France loading ASMP-A on Rafale

Now what do we hear? There’s tantalizing talk of France offering, as sweetener for the Rafale MMRCA deal still hanging fire, the Air-launched ASMP-A (Air-Sol Moyenne Portee) cruise missile. The twin objective could also be to displace the Brahmos with the argument that ASMP-A at one ton weight can be carried by MiG-21 (but these are being quickly wasted out of IAF) and even the Tejas LCA (which is simply not possible). Besides, as those in the know point out, the Brahmos may be heavier at 3-ton weight but in no other parameter is it outperformed by the ASMP-A. For instance, the French item can go supersonic in only certain flight regimes (such as high altitudes). The ASMP-A, it may be noted, has also been offered to China. Great business this — make oodles of money arming all sides against each other! But the ASMP-A riding on Rafale is a sign of desperation. But also a means for the entire $22 billion deal to go down easier.
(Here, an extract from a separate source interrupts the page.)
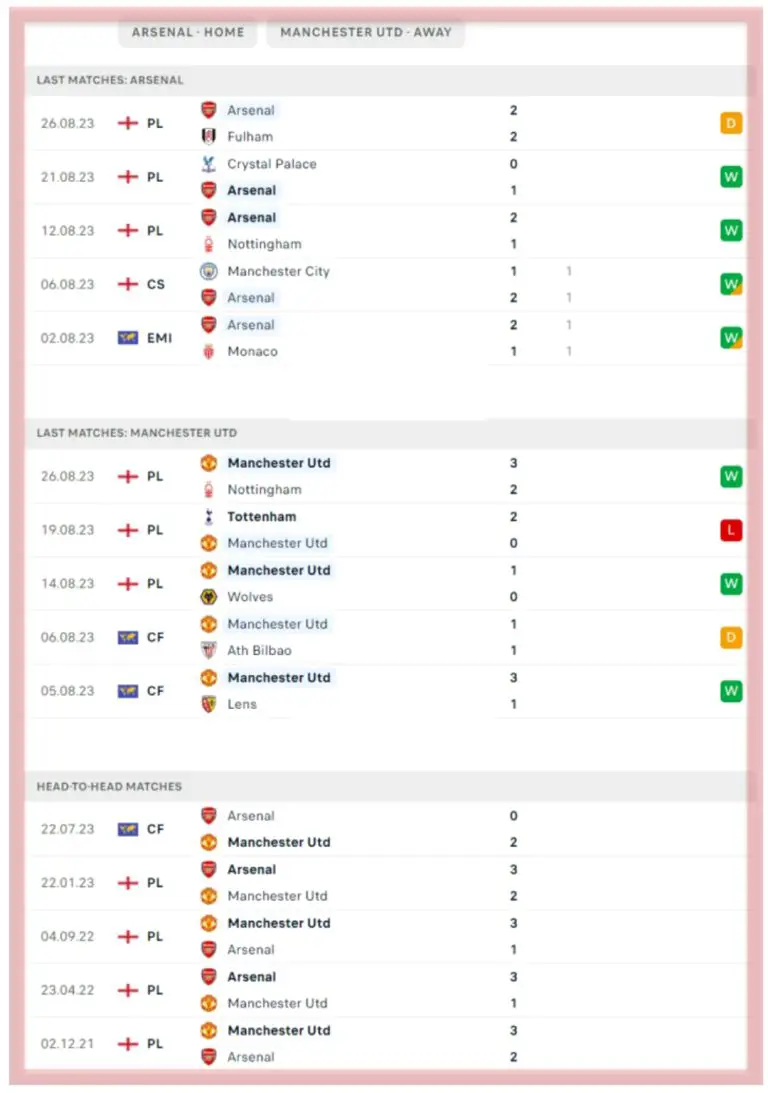Select the Wolves club crest icon

208,597
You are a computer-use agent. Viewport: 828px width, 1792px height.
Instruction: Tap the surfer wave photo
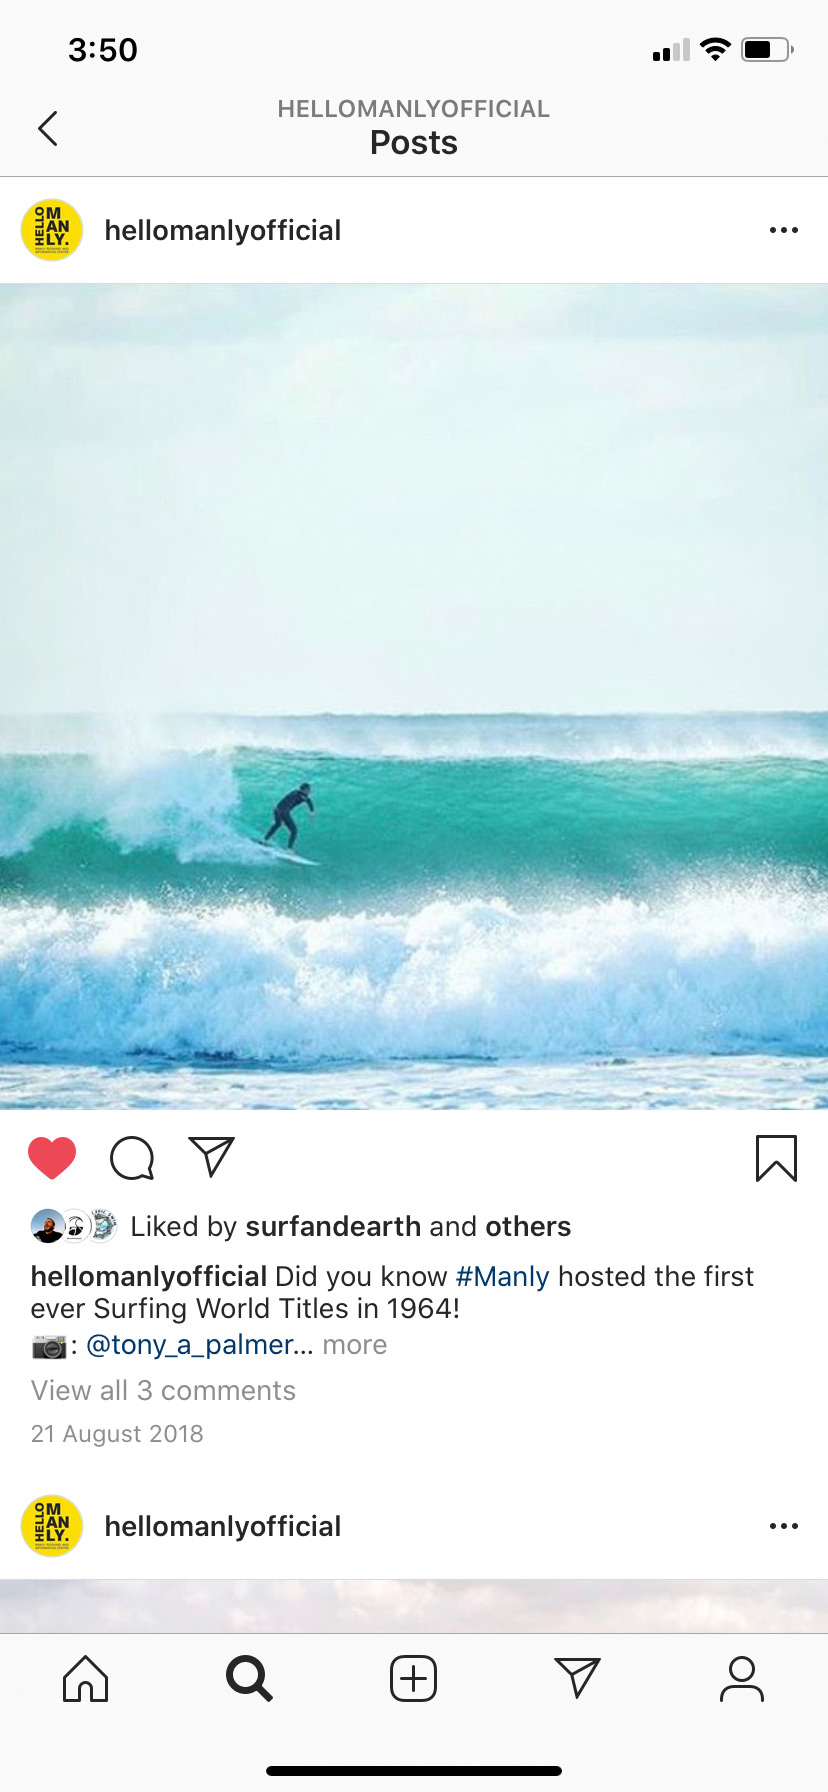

Well placed sources particularly refer to the fact of the French having paid up, ahem!, the “commissions” to every one up and down the Indian system starting at the political apex, and expect the beneficiaries will now do their bit.

The ASMP-A offer encompasses the larger issue of foreign arms suppliers doing every thing in their power to kill off indigenous projects –in this case the highly regarded Brahmos made in collaboration with Russians, and the even more local DRDO programme for “hypersonic” cruise missile with the platypus nose which’s coming along nicely and, many knowledgeable people say, will add an additional 200 kms to MIRVed nuclear warheads as glide bombs on A-5 and the coming A-6.

About Bharat Karnad

Senior Fellow in National Security Studies at the Centre for Policy Research, New Delhi, he was Member of the (1st) National Security Advisory Board and the Nuclear Doctrine-drafting Group, and author, among other books of, 'Nuclear Weapons and Indian Security: The Realist Foundations of Strategy', 'India's Nuclear Policy' and most recently, 'Why India is Not a Great Power (Yet)'. Educated at the University of California (undergrad and grad), he was Visiting Scholar at Princeton University, University of Pennsylvania, the Shanghai Institutes of International Studies, and Henry L. Stimson Center, Washington, DC.
This entry was posted in Asian geopolitics, China, China military, civil-military relations, Defence Industry, DRDO, Europe, India's strategic thinking and policy, Indian Air Force, Indian Politics, Military Acquisitions, Missiles, Nuclear Policy & Strategy, Russia, russian assistance, South Asia, Strategic Relations with the US & West, Technology transfer. Bookmark the permalink.

2 Responses to France loading ASMP-A on Rafale

  1. satyaki says:

    Bharat Sir,

    1. Do you mean to say that MIRVs integrated with some sort of airbreathing engine (so as to follow a powered hypersonic trajectory on reentry) are being developed for the A-5/A-5 follow on ?

    2. If so, will the range increment be just 200 km ? It is easier to get a 200 km range increment simply by building a larger booster, is’nt it ?

    3. Going by what Dr. Avinash Chander and others have said publicly, MIRV technology is being developed. But has a MIRVed follow-on to the A-5 (which DRDO refuses to publicly call A-6 but which Dr. Avinash Chander has indicated has a 3 ton payload) officially sanctioned by GoI ? So far, indications are that no GoI sanction has been received.

    4. Given this, would the project you mentioned above fructify in the next 5 years ? Or is it a more long term project ?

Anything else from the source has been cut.